In Fritz J. Raddatz Karl Marx. Der Mensch und seine Lehre findet sich dazu gleich auch ein Zitat aus dem Verleihungsschreiben der „ausländischen“ Fakultät:
Das Specimen zeugt von ebensoviel Geist und Scharfsinn als Belesenheit, weshalb ich den Kandidaten für vorzüglich würdig halte. Da derselbe nach seinem deutschen Schreiben nur die Doktorwürde zu erhalten wünscht, so ist es wohl nur ein Irrtum, entsprungen aus der Unbekanntschaft mit den Statuten der Fakultät, dass er in dem lateinischen Schreiben von der Magisterwürde spricht. Wahrscheinlich hat er geglaubt, beides gehöre zusammen.

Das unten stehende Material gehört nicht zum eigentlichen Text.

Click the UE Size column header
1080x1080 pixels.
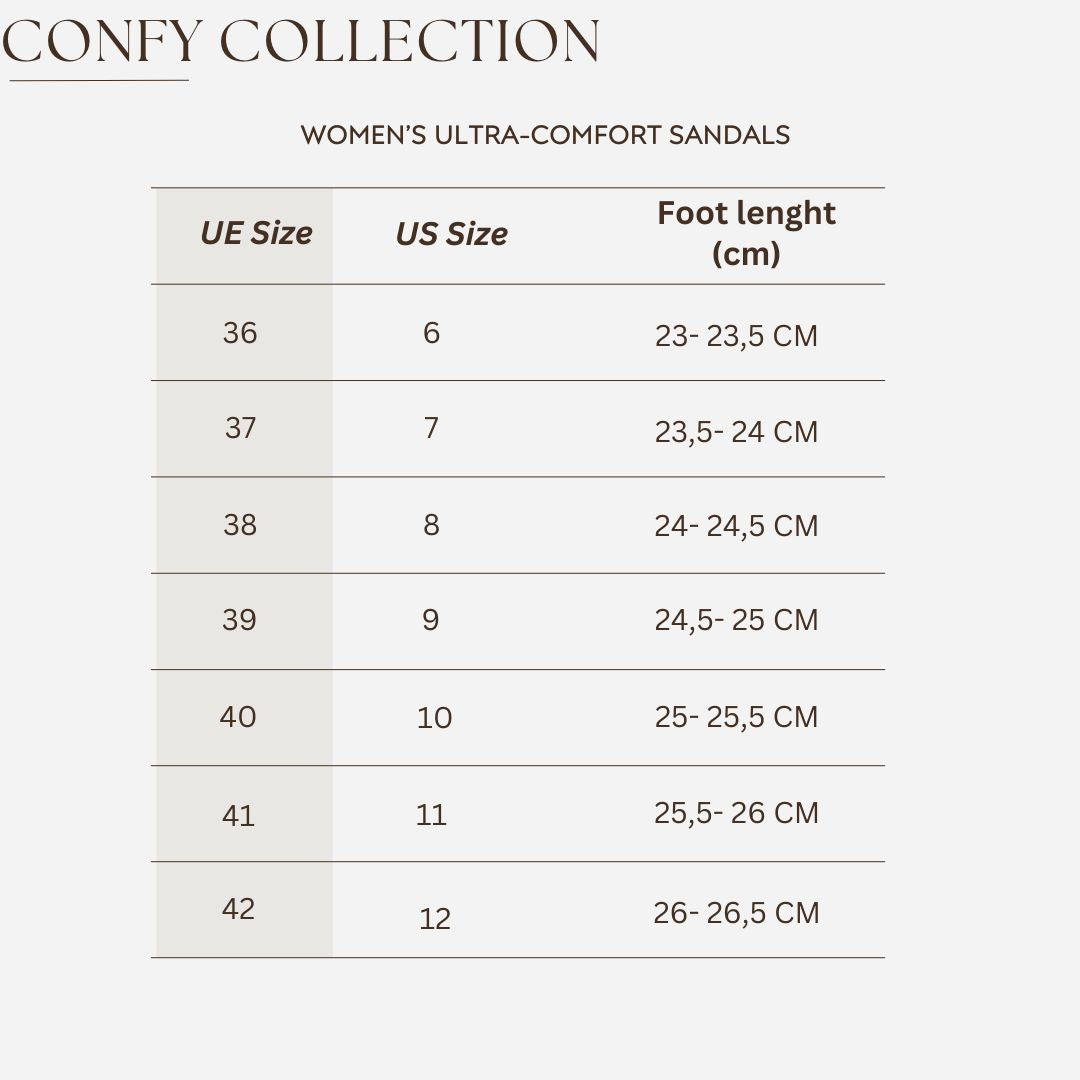click(256, 233)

Das ist natürlich einem dem linken Gedankengut weniger ehrfurchtsvoll zugetanem Autor wie Schwarzschild ein gefundenes Fressen: dem Polemiker Marx, der zeit seines Lebens anderen gern mit allerhand Untergriffen am Zeug flickte, selber ein wenig am Zeug zu flicken – mit dem Unterschied allerdings, dass er seine Belegstellen aus der reichen Korrespondenz des Herrn Marx höchstselbst genauestens dokumentiert, wohingegen Marx in seinen politischen Kämpfen zumeist mit unbewiesenen Vorwürfen agierte.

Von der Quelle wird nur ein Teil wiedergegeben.